Glossary Of Cardiovascular Terms
- Angina: symptoms that occur when the heart muscle can’t get enough oxygen-rich blood. Often appears as pressure, tightness, aching, or pain in the chest, arm, neck, or jaw.
- Angiogram: a special x-ray of a blood vessel.
- Aorta: the body’s largest artery. It carries blood from the heart to the rest of the body.
- Arrhythmia: an abnormal heartbeat.
- Arteriosclerosis: when artery walls thicken and lose elasticity. Sometimes called “hardening of the arteries.”
- Artery: a blood vessel that carries blood from the heart to the body.
- Atherosclerosis: the buildup of plaque within artery walls.
- Atria (singular: atrium): the heart’s two upper chambers. They receive blood from the lungs and body.
- Balloon angioplasty: a procedure that uses a balloon-tipped catheter to open an artery narrowed or blocked by plaque.
- Blood (serum) cholesterol: a fatty substance produced by the body and carried in the blood. Can build up within artery walls as plaque.
- Blood pressure: a measurement indicating the force of blood as it presses against artery walls while moving through vessels.
- Blood vessels: tubes that carry blood throughout the body. Arteries and veins are blood vessels.
- Bypass: a new pathway for blood flow.
- CABG (pronounced “cabbage”): another term for coronary artery bypass graft surgery.
- Cardiomyopathy: weakening of, or structural change in, the heart muscle that reduces the heart’s ability to pump.
- Catheter: a long, thin, flexible plastic tube.
- Coronary arteries: blood vessels that wrap around the heart and supply the heart muscle with oxygen-rich blood.
- Coronary artery disease: blocked or narrowed coronary arteries.
- Diastolic pressure: the pressure of blood against the inside of artery walls between heartbeats. Appears as the bottom number in a blood pressure measurement.

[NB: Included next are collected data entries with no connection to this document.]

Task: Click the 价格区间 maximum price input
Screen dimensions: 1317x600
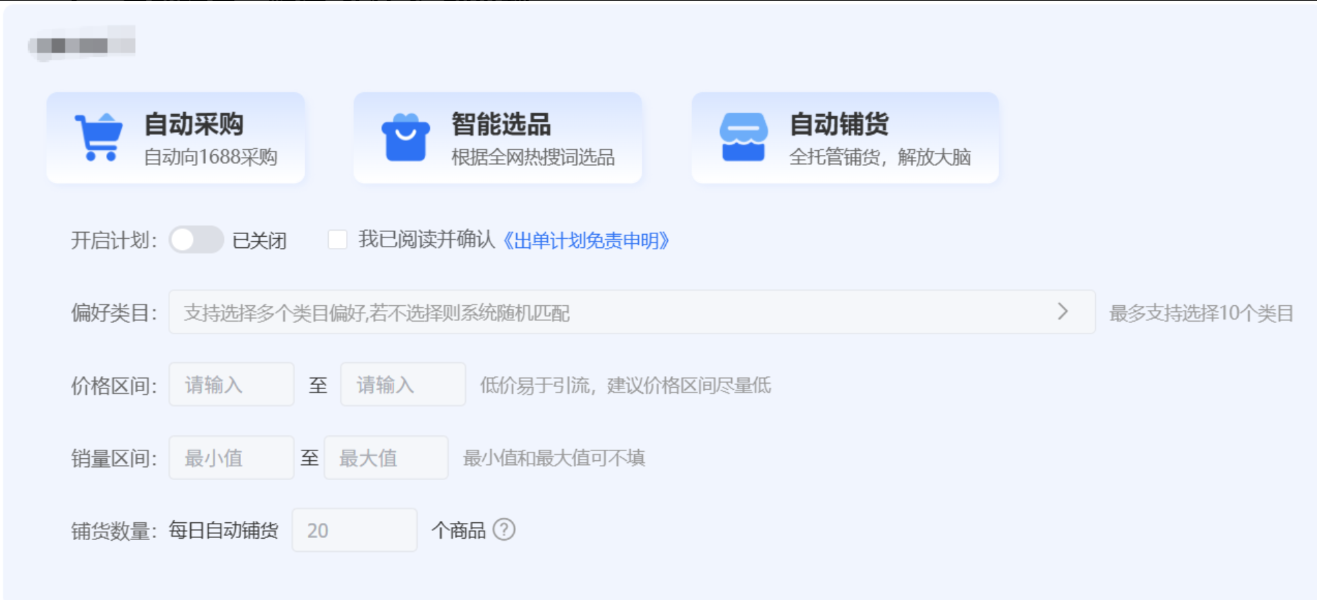Action: point(402,385)
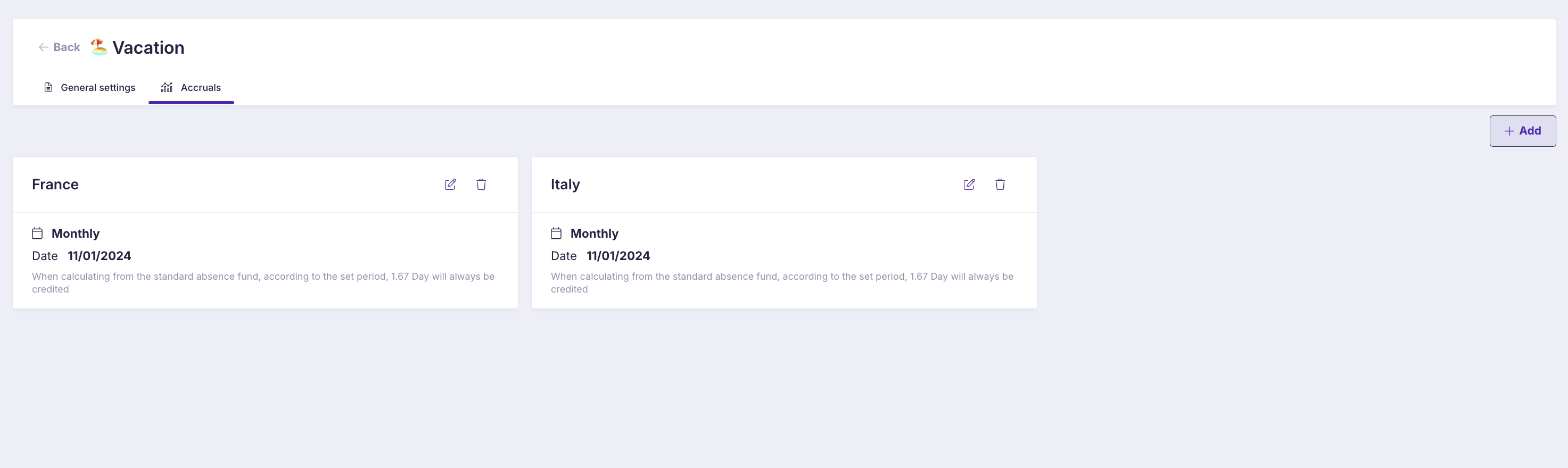Screen dimensions: 1568x468
Task: Open the Accruals tab
Action: 191,88
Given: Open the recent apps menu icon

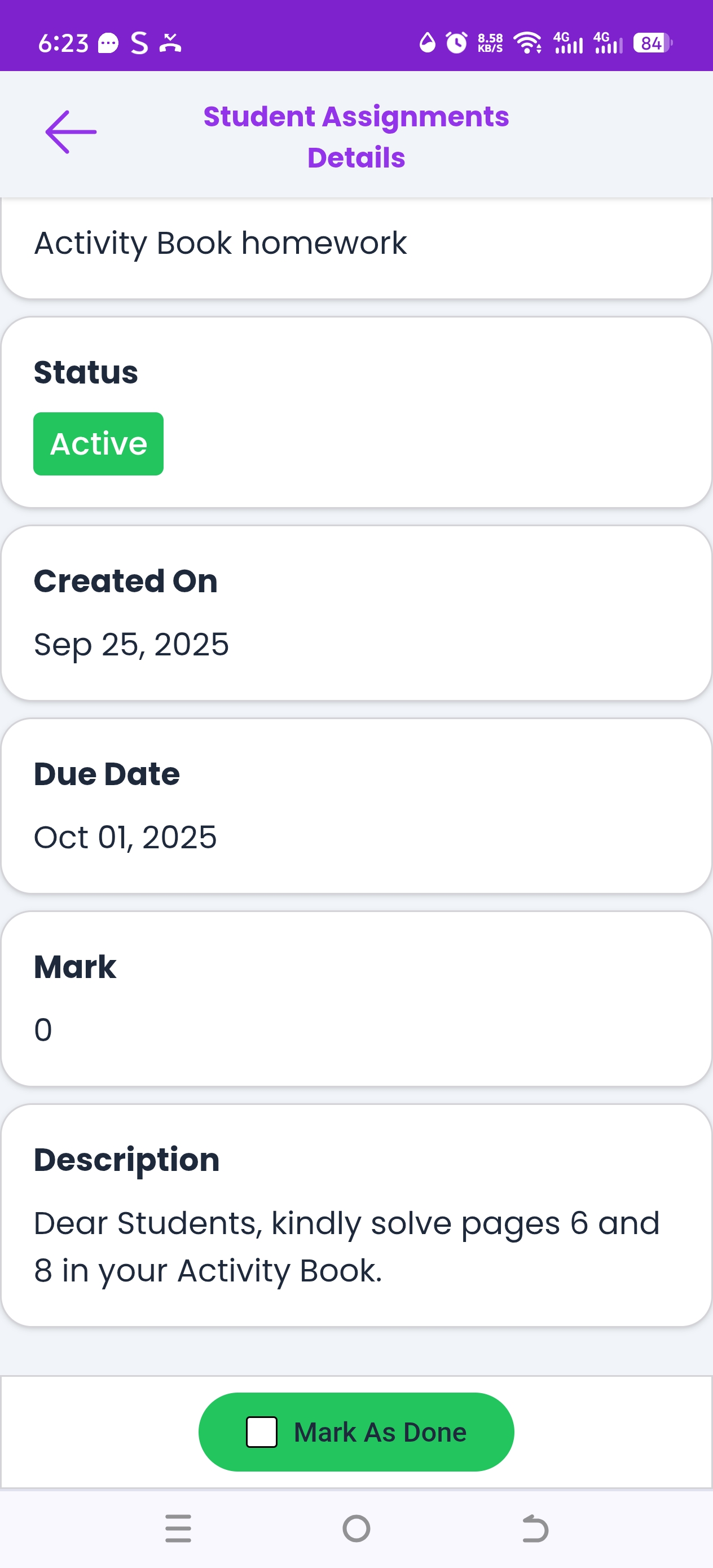Looking at the screenshot, I should pos(178,1529).
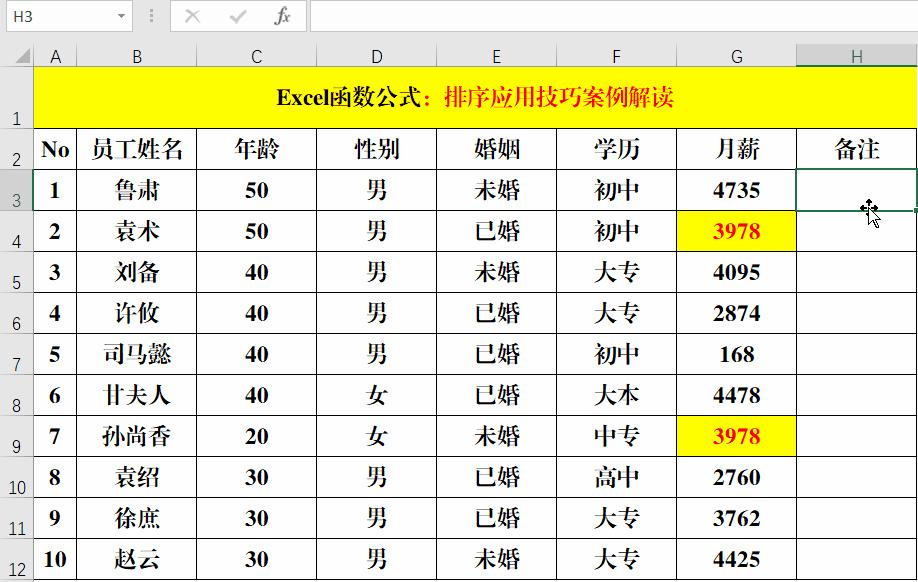Select 司马懿's salary cell showing 168
Image resolution: width=918 pixels, height=582 pixels.
[737, 354]
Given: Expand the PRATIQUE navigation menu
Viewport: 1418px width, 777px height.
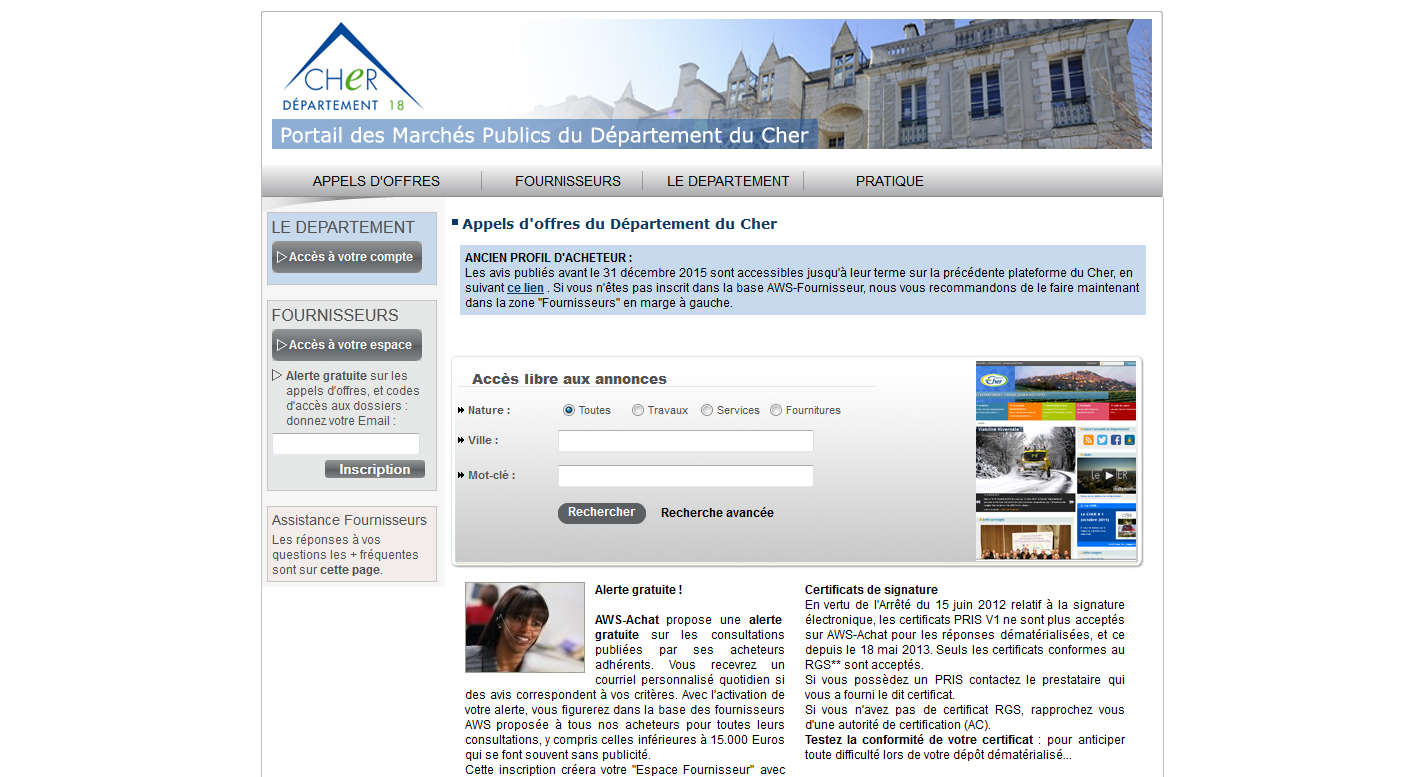Looking at the screenshot, I should click(889, 181).
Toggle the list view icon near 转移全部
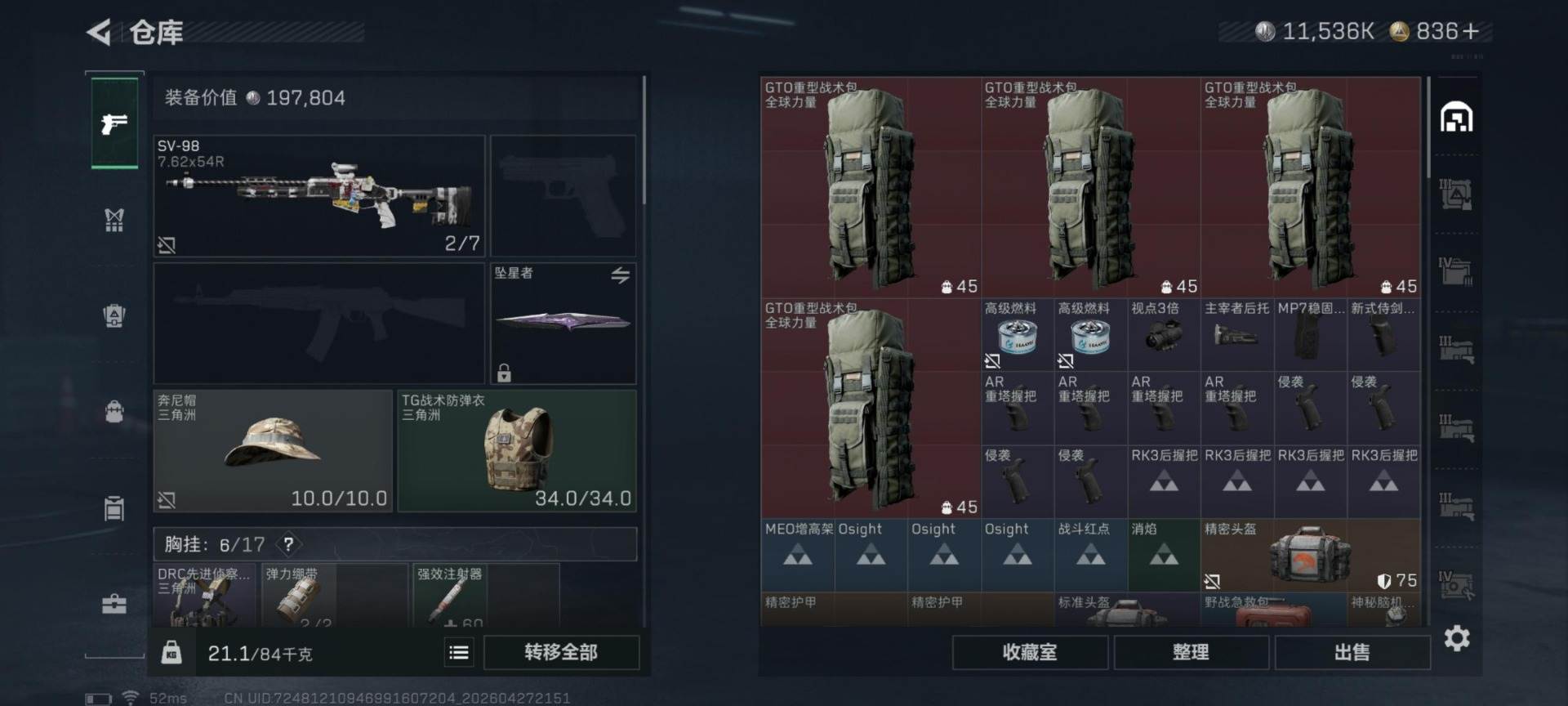Screen dimensions: 1568x706 coord(459,652)
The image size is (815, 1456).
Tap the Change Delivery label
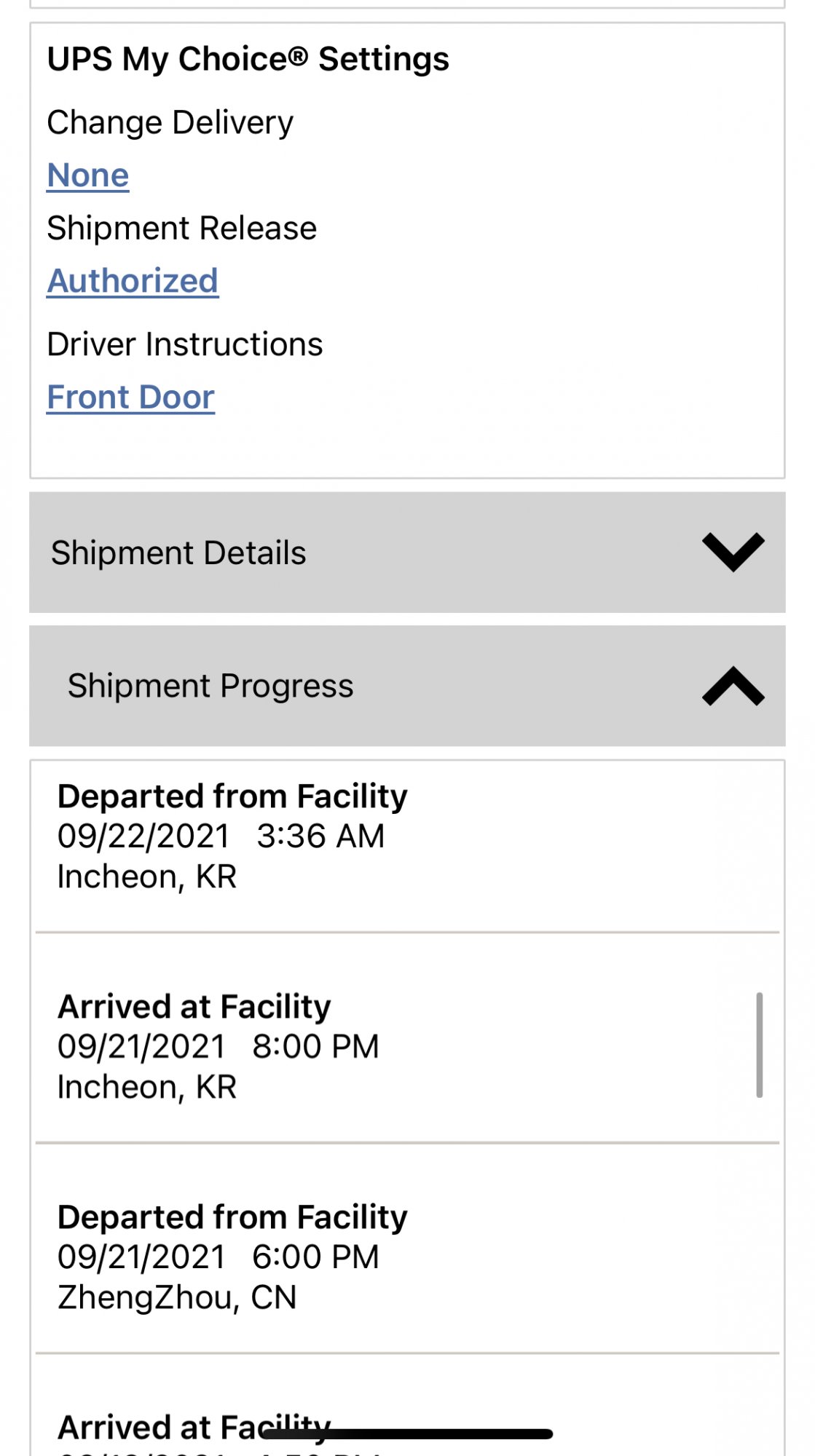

- Electrocardiogram: a test that records the way electrical signals move through the heart. Often called an ECG or EKG.
- Heart attack: an event that occurs when oxygen-rich blood can’t get to part of the heart muscle. Can cause permanent damage.
- Hypertension: another word for “high blood pressure.”
- Myocardial infarction: death of heart muscle tissue. Also known as a heart attack.
- Plaque: a deposit of fatty material (including cholesterol) within artery walls.
- Pulmonary artery: the large artery that carries blood from the heart to the lungs to get oxygen.
- Stenosis: the narrowing of an artery, often caused by plaque buildup.
- Stroke: a blockage or rupture in a blood vessel that cuts off blood flow to part of the brain. May cause brain damage. Also known as a brain attack or CVA (cerebrovascular accident).
- Systolic pressure: the pressure of blood against the inside of artery walls during a heartbeat (when the heart pumps). Appears as the top number in a blood pressure measurement.
- Ultrasound: a test that uses sound waves to create images of structures inside the body.
- Valves: “doorways” that open and close to let blood move and prevent backflow of blood. There are valves between the heart’s chambers.
- Vein: a blood vessel that carries blood from the body back to the heart.
- Ventricles: the heart’s two lower chambers. They pump blood to the body and lungs.